Instructions to follow →
In the entries that follow, the lines from the one with "939x648 pixels." through the one with "The width and height of the screenshot is (800, 591)." are the ones to write out, exactly and with both ends included. Nothing else should appear.

Data excerpts:
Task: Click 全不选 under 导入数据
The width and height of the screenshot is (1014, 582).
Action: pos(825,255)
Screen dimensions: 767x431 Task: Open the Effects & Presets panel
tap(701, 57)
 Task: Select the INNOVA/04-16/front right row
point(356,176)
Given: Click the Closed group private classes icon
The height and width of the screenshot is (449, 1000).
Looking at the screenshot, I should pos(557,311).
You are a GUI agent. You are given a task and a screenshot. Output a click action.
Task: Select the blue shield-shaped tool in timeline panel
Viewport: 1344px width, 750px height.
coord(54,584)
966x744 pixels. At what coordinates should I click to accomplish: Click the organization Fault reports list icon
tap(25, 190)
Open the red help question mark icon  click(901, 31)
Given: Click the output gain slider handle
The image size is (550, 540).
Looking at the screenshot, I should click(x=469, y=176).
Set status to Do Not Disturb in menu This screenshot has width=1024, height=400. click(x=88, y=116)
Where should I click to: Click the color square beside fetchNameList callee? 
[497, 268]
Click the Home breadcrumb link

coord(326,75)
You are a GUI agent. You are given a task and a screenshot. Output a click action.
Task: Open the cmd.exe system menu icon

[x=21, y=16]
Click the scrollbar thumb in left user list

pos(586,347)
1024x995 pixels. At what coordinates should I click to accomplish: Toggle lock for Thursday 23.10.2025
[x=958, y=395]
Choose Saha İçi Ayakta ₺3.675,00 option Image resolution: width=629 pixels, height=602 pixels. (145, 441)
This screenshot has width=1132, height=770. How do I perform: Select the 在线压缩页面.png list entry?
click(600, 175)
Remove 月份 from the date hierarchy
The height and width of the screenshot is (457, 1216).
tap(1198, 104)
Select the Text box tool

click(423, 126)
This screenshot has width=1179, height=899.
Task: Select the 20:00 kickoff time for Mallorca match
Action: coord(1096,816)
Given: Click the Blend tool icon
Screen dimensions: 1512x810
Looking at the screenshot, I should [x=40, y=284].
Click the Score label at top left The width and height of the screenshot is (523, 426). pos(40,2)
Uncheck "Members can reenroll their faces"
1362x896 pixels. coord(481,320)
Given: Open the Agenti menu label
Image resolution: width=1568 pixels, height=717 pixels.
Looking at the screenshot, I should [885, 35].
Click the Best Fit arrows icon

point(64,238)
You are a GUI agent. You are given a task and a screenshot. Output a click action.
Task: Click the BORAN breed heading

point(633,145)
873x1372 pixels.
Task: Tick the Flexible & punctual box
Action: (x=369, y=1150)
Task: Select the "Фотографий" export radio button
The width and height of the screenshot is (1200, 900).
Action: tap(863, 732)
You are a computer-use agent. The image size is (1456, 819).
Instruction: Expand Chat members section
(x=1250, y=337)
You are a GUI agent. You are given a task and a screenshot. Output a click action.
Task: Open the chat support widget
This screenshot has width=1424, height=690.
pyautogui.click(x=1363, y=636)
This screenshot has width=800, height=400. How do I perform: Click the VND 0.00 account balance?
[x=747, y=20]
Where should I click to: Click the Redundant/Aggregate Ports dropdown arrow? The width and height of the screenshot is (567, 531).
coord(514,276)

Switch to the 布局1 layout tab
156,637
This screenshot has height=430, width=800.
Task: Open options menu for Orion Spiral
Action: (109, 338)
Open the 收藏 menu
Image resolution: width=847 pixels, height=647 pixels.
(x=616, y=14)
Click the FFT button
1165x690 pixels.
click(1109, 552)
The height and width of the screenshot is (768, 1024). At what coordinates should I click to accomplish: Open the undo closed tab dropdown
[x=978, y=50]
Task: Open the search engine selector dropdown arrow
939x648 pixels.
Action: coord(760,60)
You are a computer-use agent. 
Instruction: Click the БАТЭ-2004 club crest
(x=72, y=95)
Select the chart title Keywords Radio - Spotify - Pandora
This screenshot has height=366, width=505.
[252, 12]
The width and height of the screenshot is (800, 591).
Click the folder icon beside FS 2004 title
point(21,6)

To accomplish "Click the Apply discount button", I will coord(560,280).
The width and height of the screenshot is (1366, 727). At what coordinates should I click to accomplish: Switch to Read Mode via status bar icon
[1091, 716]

Finished exercise →
939x648 pixels.
Action: coord(760,60)
You are a computer-use agent. 
Instruction: Click the БАТЭ-2004 club crest
(x=72, y=95)
Select the chart title Keywords Radio - Spotify - Pandora
This screenshot has height=366, width=505.
[252, 12]
The width and height of the screenshot is (800, 591).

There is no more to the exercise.